Bout to buy some low capacitance guitar cable

Re: Bout to buy some low capacitance guitar cable

You could add a tone control between the output jack tip and the output lug on your volume control or switch. It will do exactly the same thing. Just use a cable with no significant capacitance (very short ones will work - you basically want the capacitance reading to be a low amount of picofarads - keep in mind the meter's margin of error).

It still sounds like snake oil to me, and a buffered output already does the job. What the buffer does is lower the output impedance, reducing the effect that capacitance in cables would have on higher impedance signals, such as an non-buffered outputs. Also, the capacitance usually only affects really long cables, or coiled cables (the wire length is greater than straight cables of the same "advertised cable length", due to the wire being compressed in a coil), as the cable capacitance will only affect frequencies out of the human hearing range. As the cables get longer, and more capacitance is present, the problem of signal degradation arises.

+1.
 
Re: Bout to buy some low capacitance guitar cable

I have the components but where could I get the board from?

That's intended for one of those experimental boards that just has holes and copper rings about each hole. You hand-wire the component together on the other side. Usually you try to just solder-bridge two rings, or bridge to a wire. Because you know free-floating hand laid wire sounds much better :)

For the record, I am not 100% convinced that a load capacitor does literally the same as a right-capacitance cable. There might be more going on in the cable.
 
Re: Bout to buy some low capacitance guitar cable

You don't really even need the board. There are so few parts you could just wire the ends of the components directly to each other.

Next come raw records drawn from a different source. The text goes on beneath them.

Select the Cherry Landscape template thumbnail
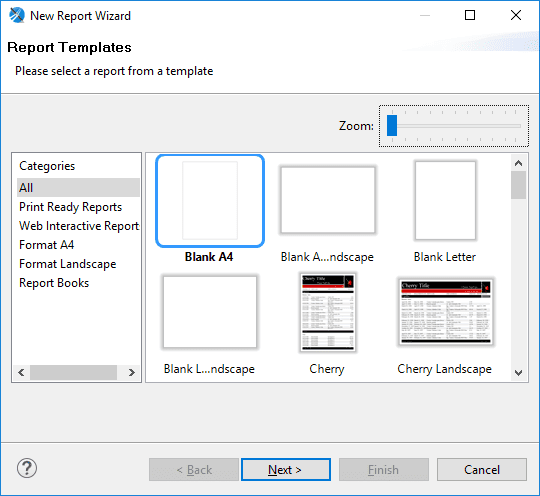This screenshot has width=540, height=496. pos(446,312)
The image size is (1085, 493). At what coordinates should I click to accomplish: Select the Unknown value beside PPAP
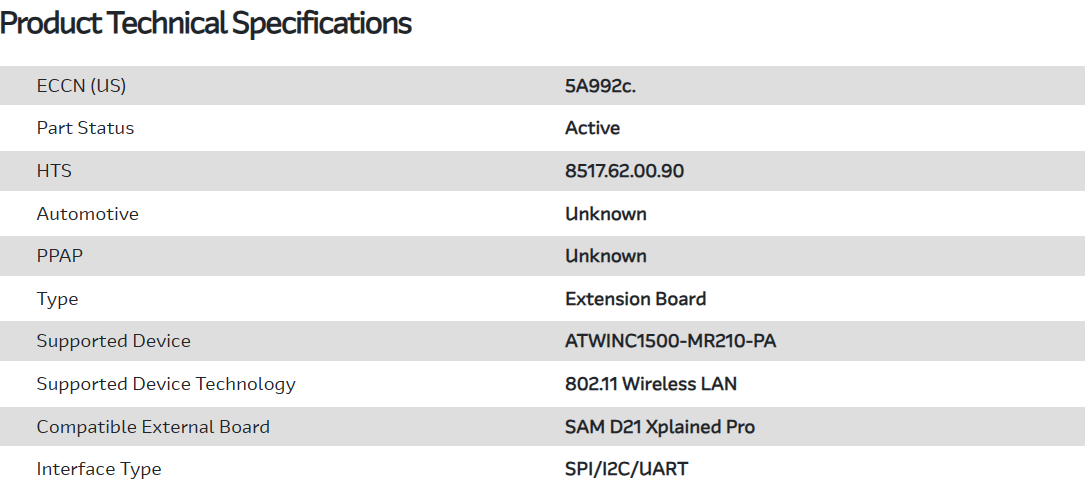tap(605, 256)
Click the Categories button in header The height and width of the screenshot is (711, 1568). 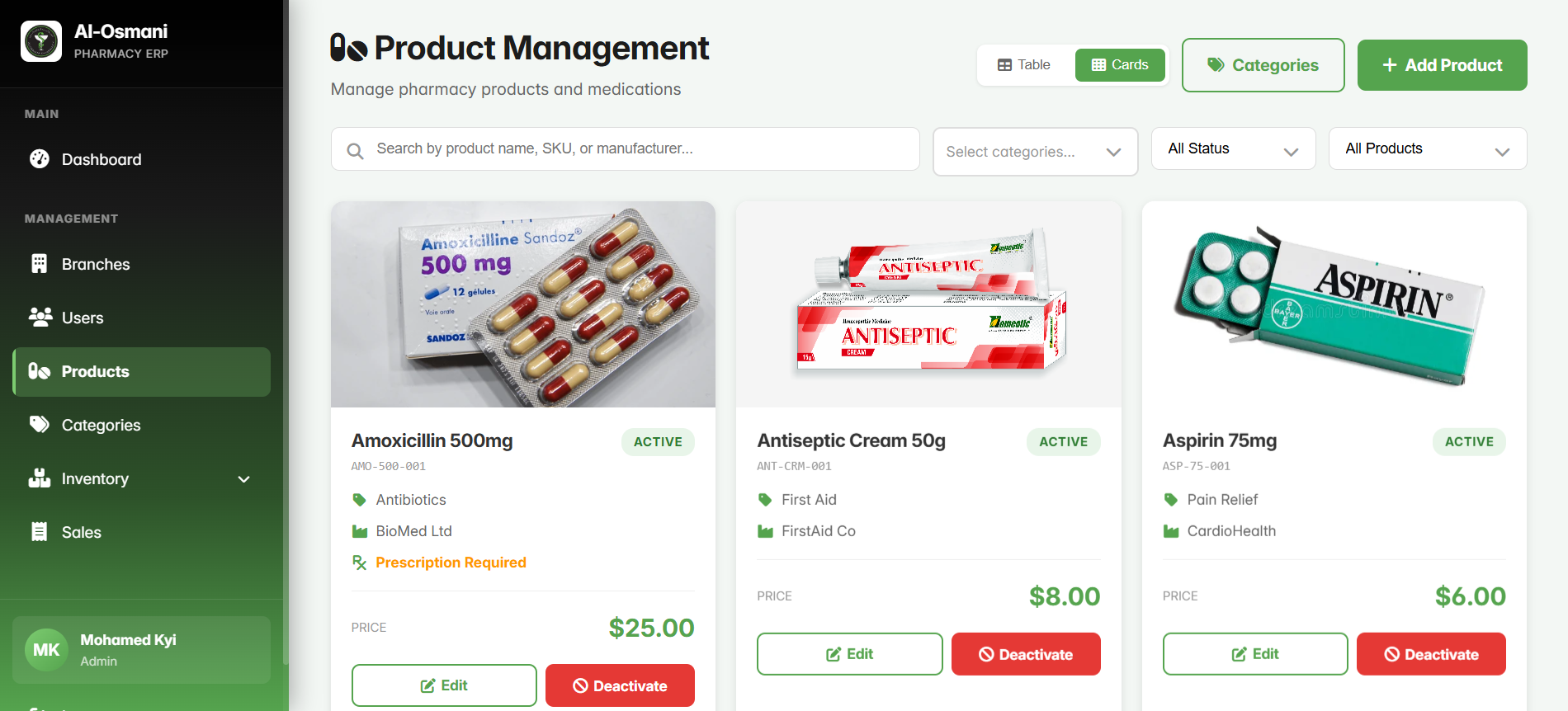pyautogui.click(x=1263, y=65)
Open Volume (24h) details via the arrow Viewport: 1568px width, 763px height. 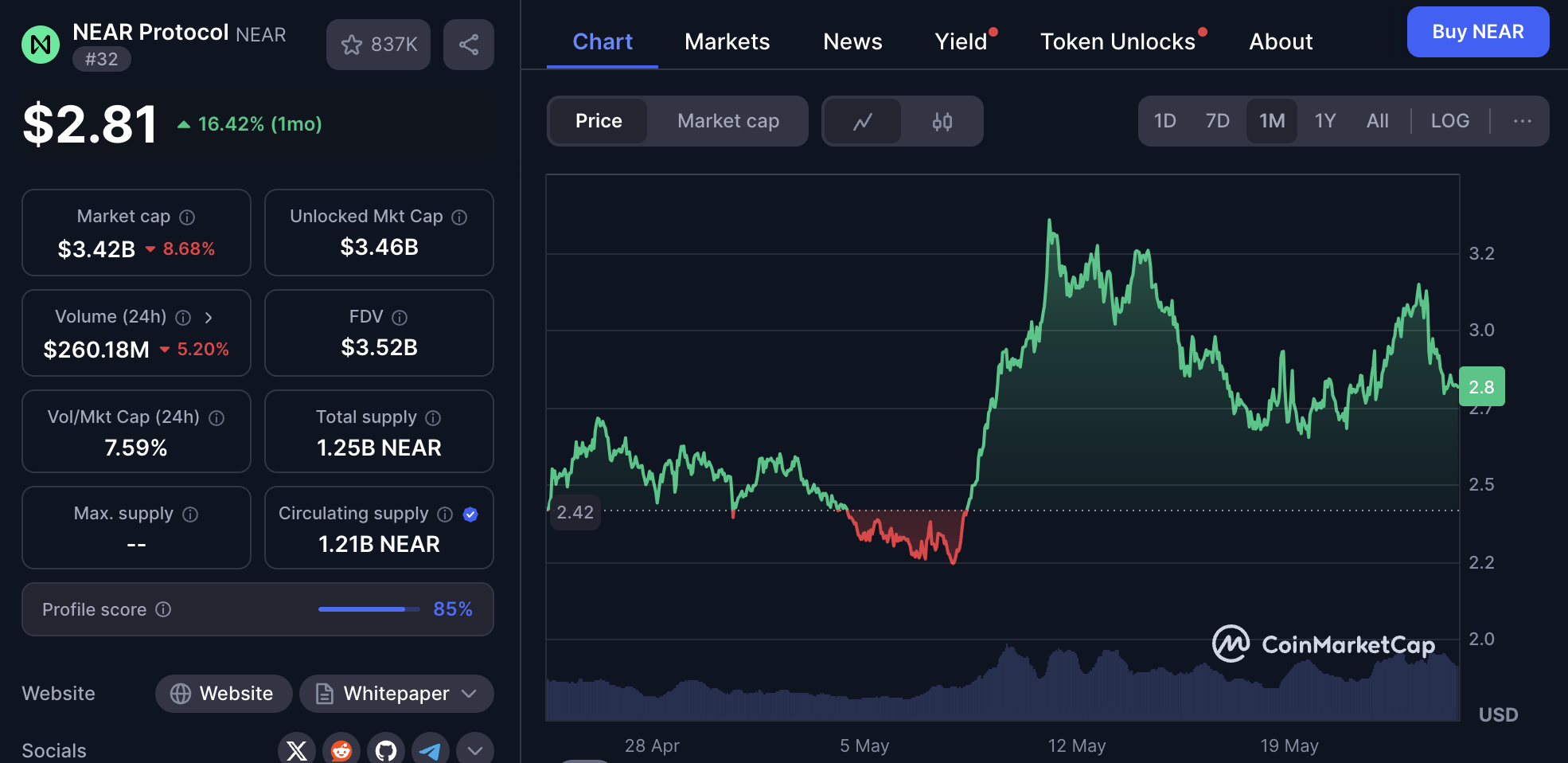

Just isollate/insulate the wires after you are finished, and throw it in an altoids can enclosure.
 
Re: Bout to buy some low capacitance guitar cable

That's intended for one of those experimental boards that just has holes and copper rings about each hole. You hand-wire the component together on the other side. Usually you try to just solder-bridge two rings, or bridge to a wire. Because you know free-floating hand laid wire sounds much better :)

For the record, I am not 100% convinced that a load capacitor does literally the same as a right-capacitance cable. There might be more going on in the cable.

I couldn't tell you one way or the other till I get my hands on both. I see both methods as having pros and cons but might really depend on the pups as to which method works best.